━━━ ФРАГМЕНТ ДОКУМЕНТА ━━━

Такие высказывания ничуть не действовали мне на нервы и тем более не заставили меня усомниться в правильности принятого в 2005 году решения о проведении новых выборов. Глядя в прошлое, легче оценить реальность и проанализировать сложившееся положение. Серия поражений, одно за другим, на прошедших земельных выборах, утрата поддержки в рядах собственной партии и специально подогреваемое неприятие гражданами нашей политики реформ — все это вместе подвигло меня к требованию о проведении досрочных парламентских выборов. Я продолжаю настаивать: это было необходимое государственно-политическое решение. Слишком важные вещи были поставлены на кон. После тяжелого поражения в Руре и Рейне и при наличии сплоченного большинства ведомых ХДС/ХСС земель в бундесрате для моего правительства и для меня как главы правительства не оставалось возможности нормально выполнять свои обязанности. Мы действительно были связаны по рукам и ногам.

Что стали бы писать в прессе о красно-зеленых, если бы после катастрофы в Дюссельдорфе мы последовали совету некоторых товарищей по партии: отсидеться и не высовываться? Конечно, предположения — штука сомнительная, однако и их можно обсуждать. Думаю, в оценках нашей деятельности журналисты слились бы в едином хоре, главный мотив которого прозвучал через три недели после моего официального объявления о проведении досрочных выборов.

5 июня 2005 года влиятельная воскресная газета под эффектным заголовком «красно-зеленые слишком глупы для самоубийства» написала: «Коалиция не мертва и не жива — у нас правительство зомби, его невероятное оживление смотрится, словно фильм ужасов: всерьез воспринимать нельзя, но все равно жутковато». В то время оценка обозревателя явно была ошибочной. Однако в последующие пятнадцать месяцев положение правительственной коалиции уже не сильно отличалось бы от картины, нарисованной автором статьи. Другими словами: я не верю, что мы могли продержаться до следующих выборов, еще почти полтора года, не рухнув в глазах общественности на самое дно пропасти — а подняться после такого крушения едва ли возможно.

Не хочу пускаться в рассуждения о том, что стало бы с нашей страной в этот предполагаемый период, но реальную ситуацию напомнить следует. В общественном мнении, а точнее в мнениях, публикуемых газетами, сформировалось категоричное требование: в интересах государства правительство должно посторониться и освободить дорогу новым выборам. В любом ухудшении конъюнктуры или биржевых индексов, так же как и в стагнации на рынке труда был один виноватый — действующее федеральное правительство. И виновного незамедлительно ставили к позорному столбу. Под слаженный гул барабанов прессы оппозиционные партии и симпатизирующие ХДС/ХСС и СвДП экономические союзы оказывали на коалицию мощное давление. Угроза создания левой партии и вероятность оттока в нее наших кадров была для СДПГ и зеленых еще одним камнем на шее. Не исключаю, что в какой-то момент мы в самом деле стали бы выглядеть, как «правительство зомби».

━━━ ИСХОДНЫЕ ДАННЫЕ ━━━

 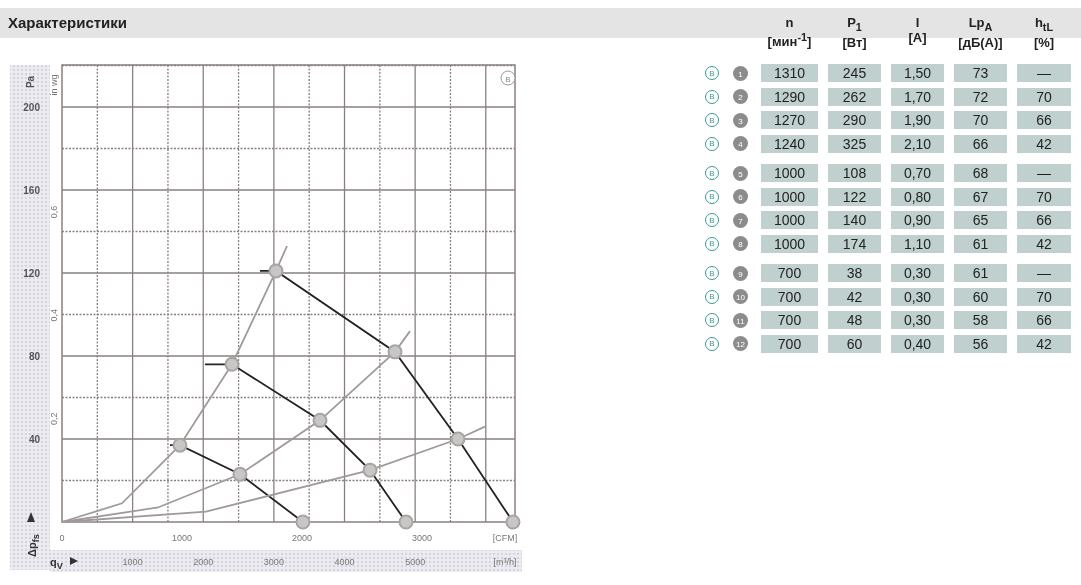 I want to click on x-axis-unit: [CFM], so click(x=505, y=538).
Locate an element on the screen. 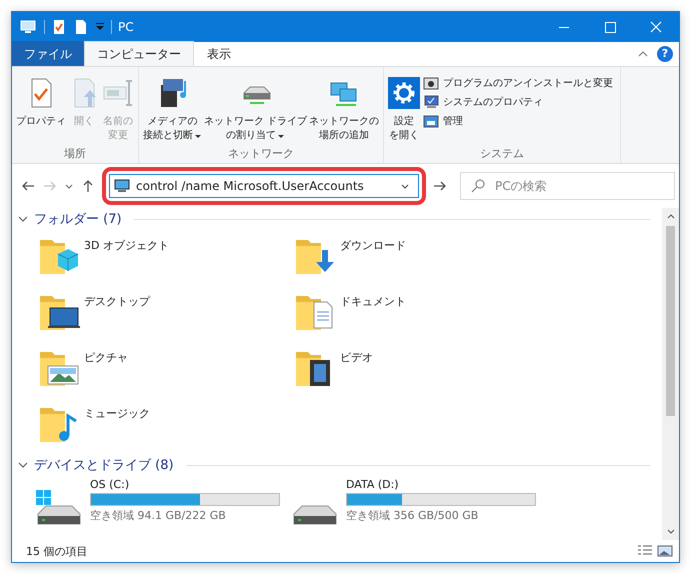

━━━

| ИСПОЛЬЗУЯ СВЕДЕНИЯ |
1. Перечислите все географические названия, упомянутые во фрагменте документа.
2. Перепишите, пожалуйста, из фрагмента документа всё от слов «Что стали бы» вниз до слов «проведении досрочных выборов.» включительно.

| ОТВЕТЫ ПО ЗАДАНИЯМ |
1. Рур, Рейн, Дюссельдорф

2.
Что стали бы писать в прессе о красно-зеленых, если бы после катастрофы в Дюссельдорфе мы последовали совету некоторых товарищей по партии: отсидеться и не высовываться? Конечно, предположения — штука сомнительная, однако и их можно обсуждать. Думаю, в оценках нашей деятельности журналисты слились бы в едином хоре, главный мотив которого прозвучал через три недели после моего официального объявления о проведении досрочных выборов.